* **Activity**
A verbatim copy of every entry is required. Produce it now.

(Saved data entries)
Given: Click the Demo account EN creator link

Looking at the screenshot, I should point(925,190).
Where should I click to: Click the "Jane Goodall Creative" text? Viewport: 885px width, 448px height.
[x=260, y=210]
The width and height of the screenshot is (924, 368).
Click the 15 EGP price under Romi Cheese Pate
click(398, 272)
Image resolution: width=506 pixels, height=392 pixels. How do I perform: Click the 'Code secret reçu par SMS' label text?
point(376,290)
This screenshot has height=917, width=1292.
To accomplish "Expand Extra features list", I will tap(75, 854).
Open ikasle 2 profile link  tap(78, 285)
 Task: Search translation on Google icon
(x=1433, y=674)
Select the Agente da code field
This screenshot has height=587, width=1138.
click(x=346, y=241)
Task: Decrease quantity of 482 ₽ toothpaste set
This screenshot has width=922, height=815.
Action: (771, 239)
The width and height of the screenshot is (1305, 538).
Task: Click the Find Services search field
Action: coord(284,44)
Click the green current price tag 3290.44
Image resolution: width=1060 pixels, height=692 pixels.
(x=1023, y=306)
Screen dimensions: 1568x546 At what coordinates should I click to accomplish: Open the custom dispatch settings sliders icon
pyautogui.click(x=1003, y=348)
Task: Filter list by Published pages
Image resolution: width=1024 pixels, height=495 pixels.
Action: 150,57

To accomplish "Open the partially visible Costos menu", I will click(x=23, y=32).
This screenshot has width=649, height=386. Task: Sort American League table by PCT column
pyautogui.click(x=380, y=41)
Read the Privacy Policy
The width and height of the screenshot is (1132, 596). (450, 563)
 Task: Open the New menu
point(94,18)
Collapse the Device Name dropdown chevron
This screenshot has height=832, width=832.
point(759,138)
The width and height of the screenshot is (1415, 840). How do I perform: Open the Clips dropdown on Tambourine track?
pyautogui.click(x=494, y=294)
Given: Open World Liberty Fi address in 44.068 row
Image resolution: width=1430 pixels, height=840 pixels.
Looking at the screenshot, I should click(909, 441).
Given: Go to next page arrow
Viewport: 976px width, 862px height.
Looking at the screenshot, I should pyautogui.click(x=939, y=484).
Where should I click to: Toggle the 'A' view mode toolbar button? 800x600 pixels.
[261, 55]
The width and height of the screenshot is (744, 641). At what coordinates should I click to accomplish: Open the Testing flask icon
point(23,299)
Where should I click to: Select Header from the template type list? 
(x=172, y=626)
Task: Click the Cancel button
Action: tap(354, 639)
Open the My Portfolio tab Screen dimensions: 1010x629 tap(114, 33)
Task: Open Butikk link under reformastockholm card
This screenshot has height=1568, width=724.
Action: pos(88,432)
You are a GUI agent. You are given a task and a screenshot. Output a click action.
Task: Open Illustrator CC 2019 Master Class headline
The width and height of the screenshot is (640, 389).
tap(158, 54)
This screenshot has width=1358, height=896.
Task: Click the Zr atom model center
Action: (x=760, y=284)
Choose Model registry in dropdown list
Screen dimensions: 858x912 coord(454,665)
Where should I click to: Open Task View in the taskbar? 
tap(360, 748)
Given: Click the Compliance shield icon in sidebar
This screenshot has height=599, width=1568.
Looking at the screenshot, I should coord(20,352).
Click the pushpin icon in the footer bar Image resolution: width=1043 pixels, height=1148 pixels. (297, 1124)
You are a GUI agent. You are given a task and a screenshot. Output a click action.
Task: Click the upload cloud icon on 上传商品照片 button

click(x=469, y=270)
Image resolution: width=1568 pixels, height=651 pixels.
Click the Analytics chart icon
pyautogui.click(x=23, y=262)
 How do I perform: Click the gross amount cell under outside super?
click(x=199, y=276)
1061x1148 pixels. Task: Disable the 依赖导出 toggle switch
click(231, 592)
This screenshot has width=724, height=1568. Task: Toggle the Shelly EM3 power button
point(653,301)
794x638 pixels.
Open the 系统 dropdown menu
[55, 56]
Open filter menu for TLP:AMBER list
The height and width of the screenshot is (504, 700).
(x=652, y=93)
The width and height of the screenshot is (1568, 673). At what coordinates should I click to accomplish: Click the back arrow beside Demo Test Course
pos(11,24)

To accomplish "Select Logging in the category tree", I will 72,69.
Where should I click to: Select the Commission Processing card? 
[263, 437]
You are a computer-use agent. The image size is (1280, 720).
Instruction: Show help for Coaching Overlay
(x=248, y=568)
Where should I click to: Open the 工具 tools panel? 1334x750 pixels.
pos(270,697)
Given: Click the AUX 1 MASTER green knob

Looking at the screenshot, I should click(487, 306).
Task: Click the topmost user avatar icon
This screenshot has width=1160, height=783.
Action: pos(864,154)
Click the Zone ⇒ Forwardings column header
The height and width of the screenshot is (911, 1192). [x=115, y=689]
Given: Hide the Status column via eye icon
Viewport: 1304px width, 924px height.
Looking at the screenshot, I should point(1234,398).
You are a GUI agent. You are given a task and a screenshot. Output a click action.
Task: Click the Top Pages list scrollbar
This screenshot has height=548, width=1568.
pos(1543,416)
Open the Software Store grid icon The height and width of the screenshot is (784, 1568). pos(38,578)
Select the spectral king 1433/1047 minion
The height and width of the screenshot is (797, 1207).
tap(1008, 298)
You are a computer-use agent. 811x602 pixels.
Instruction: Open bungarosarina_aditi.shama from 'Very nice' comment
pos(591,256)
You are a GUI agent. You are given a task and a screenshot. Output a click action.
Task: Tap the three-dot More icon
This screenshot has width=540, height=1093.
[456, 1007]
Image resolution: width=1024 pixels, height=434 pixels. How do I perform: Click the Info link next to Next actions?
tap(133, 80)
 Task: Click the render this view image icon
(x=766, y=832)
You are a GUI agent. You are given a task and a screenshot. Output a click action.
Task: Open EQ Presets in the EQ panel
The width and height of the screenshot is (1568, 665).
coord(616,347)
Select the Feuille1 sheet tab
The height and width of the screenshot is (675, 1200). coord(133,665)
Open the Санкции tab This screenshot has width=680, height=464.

* **Finished exercise**
Given: Click the Demo account EN creator link

Looking at the screenshot, I should point(925,190).
Where should I click to: Click the "Jane Goodall Creative" text? Viewport: 885px width, 448px height.
[x=260, y=210]
The width and height of the screenshot is (924, 368).
Click the 15 EGP price under Romi Cheese Pate
click(398, 272)
Image resolution: width=506 pixels, height=392 pixels. How do I perform: Click the 'Code secret reçu par SMS' label text?
point(376,290)
This screenshot has height=917, width=1292.
To accomplish "Expand Extra features list", I will tap(75, 854).
Open ikasle 2 profile link  tap(78, 285)
 Task: Search translation on Google icon
(x=1433, y=674)
Select the Agente da code field
This screenshot has height=587, width=1138.
click(x=346, y=241)
Task: Decrease quantity of 482 ₽ toothpaste set
This screenshot has width=922, height=815.
Action: (771, 239)
The width and height of the screenshot is (1305, 538).
Task: Click the Find Services search field
Action: coord(284,44)
Click the green current price tag 3290.44
Image resolution: width=1060 pixels, height=692 pixels.
(x=1023, y=306)
Screen dimensions: 1568x546 At what coordinates should I click to accomplish: Open the custom dispatch settings sliders icon
pyautogui.click(x=1003, y=348)
Task: Filter list by Published pages
Image resolution: width=1024 pixels, height=495 pixels.
Action: 150,57

To accomplish "Open the partially visible Costos menu", I will click(x=23, y=32).
This screenshot has width=649, height=386. Task: Sort American League table by PCT column
pyautogui.click(x=380, y=41)
Read the Privacy Policy
The width and height of the screenshot is (1132, 596). (450, 563)
 Task: Open the New menu
point(94,18)
Collapse the Device Name dropdown chevron
This screenshot has height=832, width=832.
point(759,138)
The width and height of the screenshot is (1415, 840). How do I perform: Open the Clips dropdown on Tambourine track?
pyautogui.click(x=494, y=294)
Given: Open World Liberty Fi address in 44.068 row
Image resolution: width=1430 pixels, height=840 pixels.
Looking at the screenshot, I should click(909, 441).
Given: Go to next page arrow
Viewport: 976px width, 862px height.
Looking at the screenshot, I should pyautogui.click(x=939, y=484).
Where should I click to: Toggle the 'A' view mode toolbar button? 800x600 pixels.
[261, 55]
The width and height of the screenshot is (744, 641). At what coordinates should I click to accomplish: Open the Testing flask icon
point(23,299)
Where should I click to: Select Header from the template type list? 
(x=172, y=626)
Task: Click the Cancel button
Action: tap(354, 639)
Open the My Portfolio tab Screen dimensions: 1010x629 tap(114, 33)
Task: Open Butikk link under reformastockholm card
This screenshot has height=1568, width=724.
Action: pos(88,432)
You are a GUI agent. You are given a task and a screenshot. Output a click action.
Task: Open Illustrator CC 2019 Master Class headline
The width and height of the screenshot is (640, 389).
tap(158, 54)
This screenshot has width=1358, height=896.
Task: Click the Zr atom model center
Action: (x=760, y=284)
Choose Model registry in dropdown list
Screen dimensions: 858x912 coord(454,665)
Where should I click to: Open Task View in the taskbar? 
tap(360, 748)
Given: Click the Compliance shield icon in sidebar
This screenshot has height=599, width=1568.
Looking at the screenshot, I should coord(20,352).
Click the pushpin icon in the footer bar Image resolution: width=1043 pixels, height=1148 pixels. (297, 1124)
You are a GUI agent. You are given a task and a screenshot. Output a click action.
Task: Click the upload cloud icon on 上传商品照片 button

click(x=469, y=270)
Image resolution: width=1568 pixels, height=651 pixels.
Click the Analytics chart icon
pyautogui.click(x=23, y=262)
 How do I perform: Click the gross amount cell under outside super?
click(x=199, y=276)
1061x1148 pixels. Task: Disable the 依赖导出 toggle switch
click(231, 592)
This screenshot has width=724, height=1568. Task: Toggle the Shelly EM3 power button
point(653,301)
794x638 pixels.
Open the 系统 dropdown menu
[55, 56]
Open filter menu for TLP:AMBER list
The height and width of the screenshot is (504, 700).
(x=652, y=93)
The width and height of the screenshot is (1568, 673). At what coordinates should I click to accomplish: Click the back arrow beside Demo Test Course
pos(11,24)

To accomplish "Select Logging in the category tree", I will 72,69.
Where should I click to: Select the Commission Processing card? 
[263, 437]
You are a computer-use agent. The image size is (1280, 720).
Instruction: Show help for Coaching Overlay
(x=248, y=568)
Where should I click to: Open the 工具 tools panel? 1334x750 pixels.
pos(270,697)
Given: Click the AUX 1 MASTER green knob

Looking at the screenshot, I should click(487, 306).
Task: Click the topmost user avatar icon
This screenshot has width=1160, height=783.
Action: pos(864,154)
Click the Zone ⇒ Forwardings column header
The height and width of the screenshot is (911, 1192). [x=115, y=689]
Given: Hide the Status column via eye icon
Viewport: 1304px width, 924px height.
Looking at the screenshot, I should point(1234,398).
You are a GUI agent. You are given a task and a screenshot. Output a click action.
Task: Click the Top Pages list scrollbar
This screenshot has height=548, width=1568.
pos(1543,416)
Open the Software Store grid icon The height and width of the screenshot is (784, 1568). pos(38,578)
Select the spectral king 1433/1047 minion
The height and width of the screenshot is (797, 1207).
tap(1008, 298)
You are a computer-use agent. 811x602 pixels.
Instruction: Open bungarosarina_aditi.shama from 'Very nice' comment
pos(591,256)
You are a GUI agent. You are given a task and a screenshot. Output a click action.
Task: Tap the three-dot More icon
This screenshot has width=540, height=1093.
[456, 1007]
Image resolution: width=1024 pixels, height=434 pixels. How do I perform: Click the Info link next to Next actions?
tap(133, 80)
 Task: Click the render this view image icon
(x=766, y=832)
You are a GUI agent. You are given a task and a screenshot. Output a click action.
Task: Open EQ Presets in the EQ panel
The width and height of the screenshot is (1568, 665).
coord(616,347)
Select the Feuille1 sheet tab
The height and width of the screenshot is (675, 1200). coord(133,665)
Open the Санкции tab This screenshot has width=680, height=464.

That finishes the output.